Dirtbag crypto people will spin up a coin in the name of someone's software product, give the project owner a bunch of coin, make them feel special like they're suddenly part of lots of money, and then astroturf and pump the coin as much as they can before setting up for a rugpull by either the project owner trying to cash out, or the crypto folks trying to finish the job off.
> I guess I really am just that out of touch with “AI” and cryptocurrency.
I get that feeling. I suppose it's more about crypto than AI, where the first translates into "pyramid scheme" and the second to "hype".
Any kind of defraud must be rooted in someone's greed. In this case that's FOMO about some presumably magic discovery that's gonna change the world.
So nothing special you might have missed about AI or cryptocurrencies. It's just that those are relatively cheap and accessible technologies to create and transfer (presumed) wealth.
I don't think you are out of touch. I see this more as opportunistic behavior rather than the main thing. A side show. Some people buy/sell crypto. Most people at this point ignore the whole space and have turned their back on them.
All that's left is serial bullshitters generally not delivering anything real or tangible whatsoever. But of course, them affiliating themselves with whatever is fashionable is entirely in character. That's what serial bullshitters do.
As far as I can see there's little to no overlap in the Venn diagram of crypto tech bro types and AI optimists/utopians. Neither group produces much technology. They mostly just move hot air.

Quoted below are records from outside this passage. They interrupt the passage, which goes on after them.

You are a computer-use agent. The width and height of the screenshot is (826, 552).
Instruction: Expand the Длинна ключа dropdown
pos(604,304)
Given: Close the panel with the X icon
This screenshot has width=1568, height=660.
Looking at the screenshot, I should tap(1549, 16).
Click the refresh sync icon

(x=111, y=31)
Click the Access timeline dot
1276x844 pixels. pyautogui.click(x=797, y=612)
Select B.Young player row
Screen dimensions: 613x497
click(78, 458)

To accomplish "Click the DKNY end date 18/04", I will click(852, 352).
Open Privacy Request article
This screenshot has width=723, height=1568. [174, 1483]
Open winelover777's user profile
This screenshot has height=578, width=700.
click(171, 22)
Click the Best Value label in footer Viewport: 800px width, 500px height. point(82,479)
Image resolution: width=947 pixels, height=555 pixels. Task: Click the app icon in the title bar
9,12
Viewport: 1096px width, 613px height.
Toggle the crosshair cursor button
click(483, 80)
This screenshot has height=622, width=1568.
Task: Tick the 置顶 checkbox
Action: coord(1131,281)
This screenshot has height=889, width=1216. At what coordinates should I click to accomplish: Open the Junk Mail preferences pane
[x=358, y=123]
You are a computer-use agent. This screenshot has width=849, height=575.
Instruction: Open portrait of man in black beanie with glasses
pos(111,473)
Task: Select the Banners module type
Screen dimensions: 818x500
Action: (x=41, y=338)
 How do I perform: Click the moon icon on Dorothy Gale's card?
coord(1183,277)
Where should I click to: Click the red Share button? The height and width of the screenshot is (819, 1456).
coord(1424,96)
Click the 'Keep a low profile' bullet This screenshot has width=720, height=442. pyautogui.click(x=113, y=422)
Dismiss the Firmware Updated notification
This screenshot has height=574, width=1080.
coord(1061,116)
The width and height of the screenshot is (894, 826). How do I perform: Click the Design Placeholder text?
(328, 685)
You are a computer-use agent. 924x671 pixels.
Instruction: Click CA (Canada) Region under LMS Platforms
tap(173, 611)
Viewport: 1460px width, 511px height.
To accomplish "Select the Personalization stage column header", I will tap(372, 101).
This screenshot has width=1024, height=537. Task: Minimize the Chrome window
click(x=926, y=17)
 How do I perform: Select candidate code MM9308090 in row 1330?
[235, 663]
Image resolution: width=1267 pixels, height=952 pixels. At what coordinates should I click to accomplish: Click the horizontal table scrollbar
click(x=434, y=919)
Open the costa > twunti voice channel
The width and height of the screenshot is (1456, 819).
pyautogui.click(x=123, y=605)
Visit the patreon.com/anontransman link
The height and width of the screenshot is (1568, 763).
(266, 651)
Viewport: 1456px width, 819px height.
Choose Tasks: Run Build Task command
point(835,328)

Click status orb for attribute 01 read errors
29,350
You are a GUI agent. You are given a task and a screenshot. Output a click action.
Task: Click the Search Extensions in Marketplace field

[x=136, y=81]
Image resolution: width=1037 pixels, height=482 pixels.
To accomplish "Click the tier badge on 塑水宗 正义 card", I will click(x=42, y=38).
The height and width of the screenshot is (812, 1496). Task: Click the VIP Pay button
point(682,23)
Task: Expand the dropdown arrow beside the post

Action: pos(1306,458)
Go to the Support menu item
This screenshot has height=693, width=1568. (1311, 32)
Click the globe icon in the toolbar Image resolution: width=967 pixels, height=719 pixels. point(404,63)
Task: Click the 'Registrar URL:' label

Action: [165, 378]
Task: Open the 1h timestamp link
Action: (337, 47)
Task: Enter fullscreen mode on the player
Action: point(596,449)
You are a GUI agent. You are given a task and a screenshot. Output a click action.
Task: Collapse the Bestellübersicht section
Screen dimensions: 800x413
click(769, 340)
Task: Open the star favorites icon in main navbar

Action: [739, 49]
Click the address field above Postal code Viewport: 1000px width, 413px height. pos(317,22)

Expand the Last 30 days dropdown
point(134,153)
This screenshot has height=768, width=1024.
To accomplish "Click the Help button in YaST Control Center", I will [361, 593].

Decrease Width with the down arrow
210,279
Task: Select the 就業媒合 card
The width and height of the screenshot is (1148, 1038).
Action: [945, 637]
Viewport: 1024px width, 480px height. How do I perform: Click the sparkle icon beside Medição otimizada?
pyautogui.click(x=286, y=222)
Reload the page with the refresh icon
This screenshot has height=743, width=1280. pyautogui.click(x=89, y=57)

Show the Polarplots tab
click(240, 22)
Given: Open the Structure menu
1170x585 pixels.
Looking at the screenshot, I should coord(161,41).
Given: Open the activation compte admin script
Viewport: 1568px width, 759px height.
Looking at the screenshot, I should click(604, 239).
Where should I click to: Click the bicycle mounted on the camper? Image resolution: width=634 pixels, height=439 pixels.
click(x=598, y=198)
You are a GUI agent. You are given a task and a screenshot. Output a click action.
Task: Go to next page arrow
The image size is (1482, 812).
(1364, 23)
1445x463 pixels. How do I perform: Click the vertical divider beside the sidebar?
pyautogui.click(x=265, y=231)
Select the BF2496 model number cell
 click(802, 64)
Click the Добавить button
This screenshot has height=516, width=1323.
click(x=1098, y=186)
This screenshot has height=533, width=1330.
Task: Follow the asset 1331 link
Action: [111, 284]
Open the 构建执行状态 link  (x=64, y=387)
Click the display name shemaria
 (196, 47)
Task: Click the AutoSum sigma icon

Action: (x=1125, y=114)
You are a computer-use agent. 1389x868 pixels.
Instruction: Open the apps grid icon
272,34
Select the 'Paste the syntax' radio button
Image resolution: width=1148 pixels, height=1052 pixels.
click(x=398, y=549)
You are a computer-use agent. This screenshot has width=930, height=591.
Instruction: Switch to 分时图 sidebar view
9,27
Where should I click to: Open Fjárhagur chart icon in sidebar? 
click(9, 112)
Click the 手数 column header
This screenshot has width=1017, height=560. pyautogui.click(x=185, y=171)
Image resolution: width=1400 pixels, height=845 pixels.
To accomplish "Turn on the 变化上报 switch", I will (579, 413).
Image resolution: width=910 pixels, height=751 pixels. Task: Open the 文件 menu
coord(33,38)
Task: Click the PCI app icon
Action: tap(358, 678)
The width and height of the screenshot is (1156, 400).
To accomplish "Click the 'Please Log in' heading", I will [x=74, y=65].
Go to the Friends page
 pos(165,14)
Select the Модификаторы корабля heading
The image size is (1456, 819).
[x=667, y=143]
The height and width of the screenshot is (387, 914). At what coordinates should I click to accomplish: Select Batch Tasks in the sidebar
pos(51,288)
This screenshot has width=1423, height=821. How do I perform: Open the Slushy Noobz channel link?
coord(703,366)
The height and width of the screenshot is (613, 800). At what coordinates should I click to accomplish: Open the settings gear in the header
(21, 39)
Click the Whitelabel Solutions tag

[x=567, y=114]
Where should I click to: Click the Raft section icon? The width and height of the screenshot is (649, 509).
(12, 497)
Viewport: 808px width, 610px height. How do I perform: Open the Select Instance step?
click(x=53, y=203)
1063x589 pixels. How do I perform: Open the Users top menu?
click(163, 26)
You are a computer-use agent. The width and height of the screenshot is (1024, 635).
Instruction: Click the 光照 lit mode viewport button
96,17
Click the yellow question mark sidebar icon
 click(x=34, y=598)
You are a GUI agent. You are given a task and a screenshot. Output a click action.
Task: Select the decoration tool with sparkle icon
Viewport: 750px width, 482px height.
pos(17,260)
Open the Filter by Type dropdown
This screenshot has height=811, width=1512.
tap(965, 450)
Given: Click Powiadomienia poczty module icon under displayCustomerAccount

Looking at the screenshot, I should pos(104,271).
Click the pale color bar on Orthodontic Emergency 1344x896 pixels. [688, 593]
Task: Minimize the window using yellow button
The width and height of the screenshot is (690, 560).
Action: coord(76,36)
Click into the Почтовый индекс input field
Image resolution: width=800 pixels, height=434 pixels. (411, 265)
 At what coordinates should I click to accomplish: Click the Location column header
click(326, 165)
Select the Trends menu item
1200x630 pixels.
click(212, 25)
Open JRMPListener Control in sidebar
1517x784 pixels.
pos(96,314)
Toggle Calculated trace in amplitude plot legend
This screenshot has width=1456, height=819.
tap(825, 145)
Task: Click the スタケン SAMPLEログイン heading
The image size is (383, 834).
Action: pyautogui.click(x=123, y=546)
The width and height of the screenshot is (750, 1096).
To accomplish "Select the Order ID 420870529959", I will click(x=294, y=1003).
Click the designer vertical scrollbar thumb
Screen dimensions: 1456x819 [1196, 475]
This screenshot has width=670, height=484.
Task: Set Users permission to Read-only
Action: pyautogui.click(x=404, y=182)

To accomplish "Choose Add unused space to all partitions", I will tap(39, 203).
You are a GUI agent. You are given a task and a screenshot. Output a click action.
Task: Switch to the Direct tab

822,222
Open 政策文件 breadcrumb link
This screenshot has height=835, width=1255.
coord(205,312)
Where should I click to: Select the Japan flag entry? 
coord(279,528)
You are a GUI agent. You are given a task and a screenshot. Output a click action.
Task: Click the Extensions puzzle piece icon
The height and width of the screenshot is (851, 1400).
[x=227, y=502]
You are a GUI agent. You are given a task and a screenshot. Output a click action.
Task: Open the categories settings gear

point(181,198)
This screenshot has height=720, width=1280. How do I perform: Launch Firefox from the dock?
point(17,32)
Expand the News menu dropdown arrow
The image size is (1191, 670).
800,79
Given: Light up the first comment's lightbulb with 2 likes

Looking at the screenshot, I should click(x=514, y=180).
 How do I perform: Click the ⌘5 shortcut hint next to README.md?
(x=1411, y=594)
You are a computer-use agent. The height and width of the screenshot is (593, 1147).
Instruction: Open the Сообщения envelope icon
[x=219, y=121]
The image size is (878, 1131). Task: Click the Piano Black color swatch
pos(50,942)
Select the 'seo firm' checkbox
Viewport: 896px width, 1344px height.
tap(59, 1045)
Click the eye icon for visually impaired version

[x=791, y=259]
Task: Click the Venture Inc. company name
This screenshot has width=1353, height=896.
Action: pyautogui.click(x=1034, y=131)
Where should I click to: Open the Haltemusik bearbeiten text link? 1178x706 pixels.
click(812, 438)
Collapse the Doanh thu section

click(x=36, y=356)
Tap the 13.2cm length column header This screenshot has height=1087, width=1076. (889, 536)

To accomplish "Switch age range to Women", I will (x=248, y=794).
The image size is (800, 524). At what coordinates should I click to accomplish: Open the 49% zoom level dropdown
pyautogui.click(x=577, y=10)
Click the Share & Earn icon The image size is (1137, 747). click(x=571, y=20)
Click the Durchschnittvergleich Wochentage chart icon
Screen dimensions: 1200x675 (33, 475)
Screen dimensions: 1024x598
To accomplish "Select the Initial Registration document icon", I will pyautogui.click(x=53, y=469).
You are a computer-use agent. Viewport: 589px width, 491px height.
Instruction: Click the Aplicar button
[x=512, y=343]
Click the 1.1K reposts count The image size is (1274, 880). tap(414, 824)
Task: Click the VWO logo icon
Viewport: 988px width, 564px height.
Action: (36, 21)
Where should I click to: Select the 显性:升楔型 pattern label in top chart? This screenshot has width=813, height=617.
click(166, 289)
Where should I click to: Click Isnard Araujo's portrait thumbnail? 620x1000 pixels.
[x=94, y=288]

And then there's a rather large crowd of skeptical yet open minded people actually getting some early results using or building various AI tools.
Most AI stuff on HN breaks into the AI bears (it's all bull-shit and going to end in tears, any minute now) and bulls (AGI is imminent and we're all going to be unemployed and then our AI overlords will kill us). And a few occasional rational things in between.
I'm in camp rational. Some cool/useful tools out there. Getting some tangible results using those. Clear and quite rapid progress year on year. Worth keeping up with. I don't worry about employment. I'm quite busy currently. All this AI stuff is generating lots of work and new business potential. And the AIs are not picking up the slack so far. If anything, there's a growing gap between what's possible and what's being realized. That's what opportunity looks like. I see a lot of business potential currently for somebody reasonably handy with AI tools.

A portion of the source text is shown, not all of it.